HESI RN
Evolve HESI Medical Surgical Practice Exam
1. The nurse is preparing to give a dose of a cephalosporin medication to a patient who has been receiving the antibiotic for 2 weeks. The nurse notes ulcers on the patient’s tongue and buccal mucosa. Which action will the nurse take?
- A. Hold the drug and notify the provider.
- B. Obtain an order to culture the oral lesions.
- C. Gather emergency equipment to prepare for anaphylaxis.

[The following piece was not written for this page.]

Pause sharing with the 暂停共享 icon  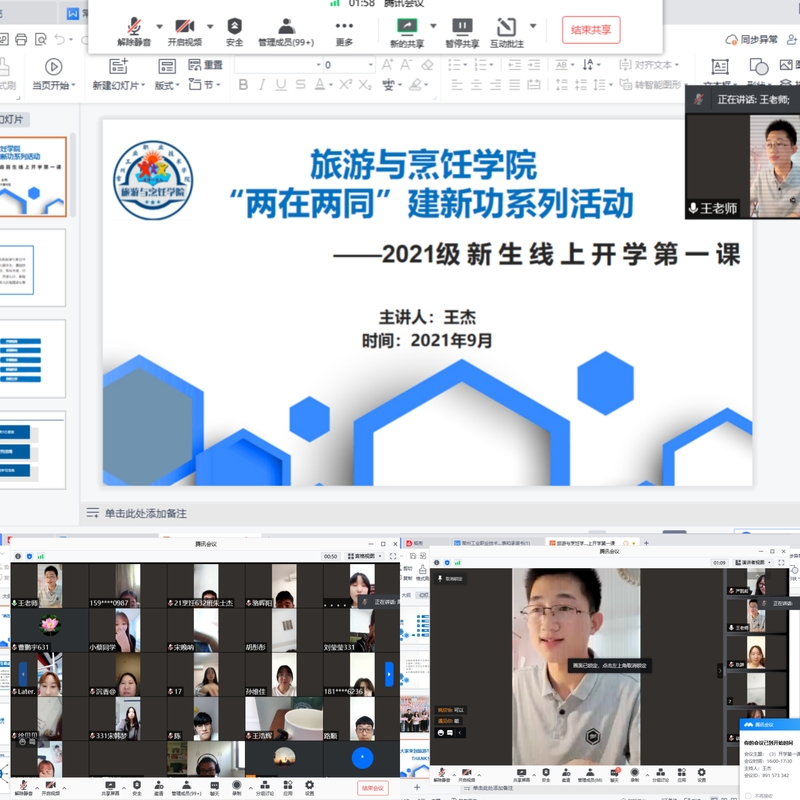point(461,30)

- D. Report a possible superinfection side effect of the cephalosporin.
Correct answer: D
Rationale: The nurse should report a possible superinfection side effect of the cephalosporin to the physician as the patient's symptoms may indicate a superinfection that requires treatment. Holding the drug is not necessary unless directed by the provider. Culturing the lesions is not indicated for this situation. There is no evidence to suggest impending anaphylaxis based on the patient's symptoms.

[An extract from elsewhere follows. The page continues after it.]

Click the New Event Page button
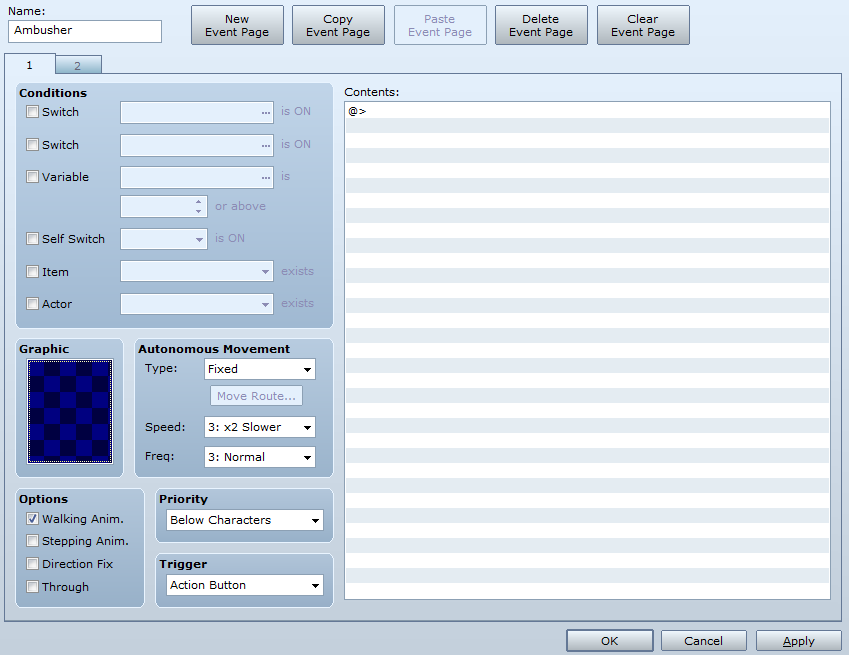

2. A 20-year-old female client calls the nurse to report a lump she found in her breast. Which response is the best for the nurse to provide?
- A. Check it again in one month, and if it is still there schedule an appointment.

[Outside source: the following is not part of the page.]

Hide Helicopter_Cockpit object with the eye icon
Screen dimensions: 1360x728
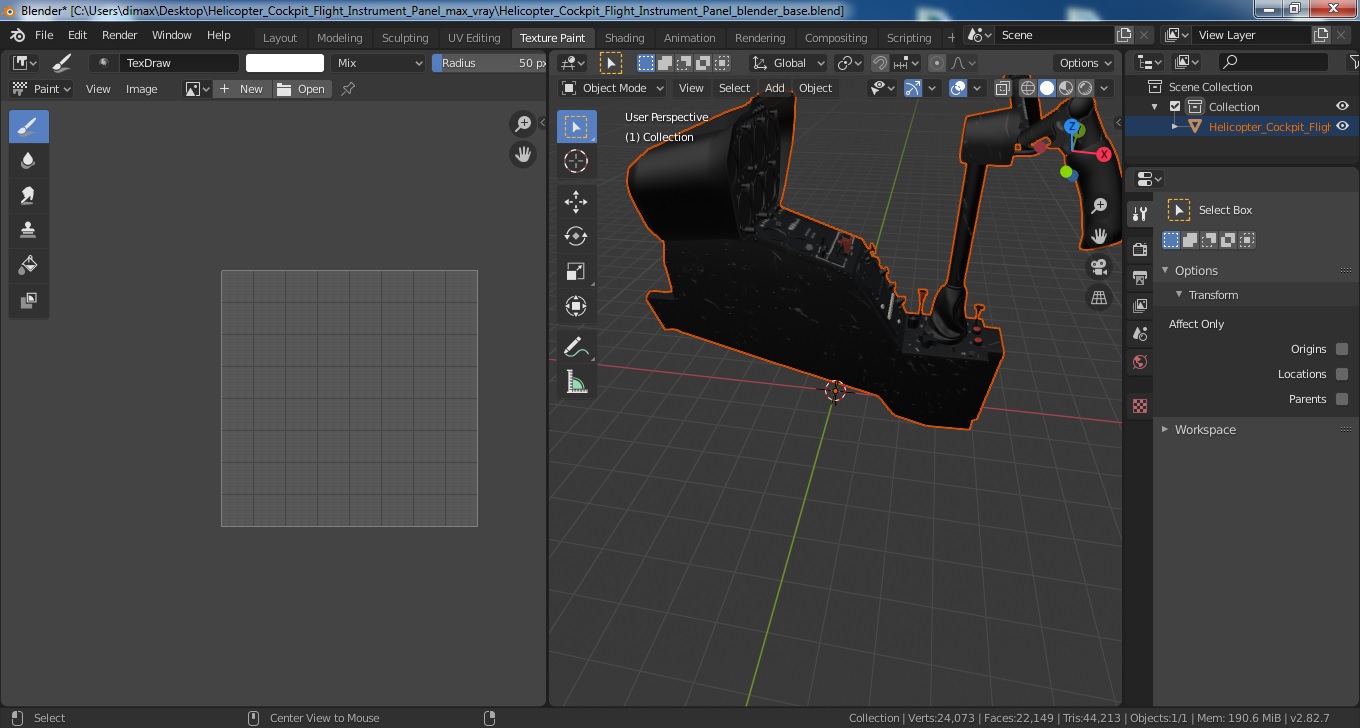point(1343,127)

- B. Most lumps are benign, but it is always best to come in for an examination.
- C. Try not to worry too much about it, because usually, most lumps are benign.
- D. If you are in your menstrual period it is not a good time to check for lumps.
Correct answer: B
Rationale: The nurse advising the client to come in provides the best response because it addresses the client's anxiety most effectively and encourages prompt and immediate action for a potential problem.
3. A client with functional urinary incontinence is being taught by a nurse. Which statement should the nurse include in this client’s teaching?
- A. Clean around your catheter daily with soap and water.
- B. Wash the vaginal weights with a 10% bleach solution after each use.
- C. Informing about available operations to repair your bladder.
- D. Buy slacks with elastic waistbands that are easy to pull down.
Correct answer: D
Rationale: Functional urinary incontinence is not related to bladder issues but rather to difficulties with ambulation or accessing the toilet. The goal is to help the client manage clothing independently. Elastic waistband slacks that are easy to pull down facilitate timely access to the toilet. Choices A and B are unrelated and not applicable to functional urinary incontinence. Choice C is incorrect as surgeries to repair the bladder are not indicated for functional urinary incontinence.
4. Which of the following is a primary intervention for a patient with sepsis?
- A. Administering antibiotics
- B. Administering IV fluids
- C. Administering antipyretics
- D. Monitoring blood cultures
Correct answer: D
Rationale: Monitoring blood cultures is a primary intervention for a patient with sepsis because it helps identify the causative organism, which is crucial in guiding appropriate antibiotic therapy. Administering antibiotics (Choice A) is important in treating sepsis but is considered a secondary intervention. Administering IV fluids (Choice B) is also crucial for sepsis management to restore perfusion and hemodynamic stability. Administering antipyretics (Choice C) may help reduce fever, but it is not a primary intervention for managing sepsis.
5. A client with heart disease is on a continuous telemetry monitor and has developed sinus bradycardia. In determining the possible cause of the bradycardia, the nurse assesses the client's medication record. Which medication is most likely the cause of the bradycardia?
- A. Propranolol (Inderal).
- B. Captopril (Capoten).
- C. Furosemide (Lasix).
- D. Dobutamine (Dobutrex).
Correct answer: A
Rationale: Propranolol (Inderal) is a beta-adrenergic blocking agent that acts to decrease heart rate and contractility. Sinus bradycardia is a common side effect of beta blockers due to their negative chronotropic effect on the heart. Captopril (Capoten) is an ACE inhibitor used for hypertension and heart failure, not associated with causing bradycardia. Furosemide (Lasix) is a loop diuretic that can lead to electrolyte imbalances but not commonly linked to bradycardia. Dobutamine (Dobutrex) is a beta-1 adrenergic agonist that increases heart rate and contractility, making it an unlikely cause of bradycardia in this scenario.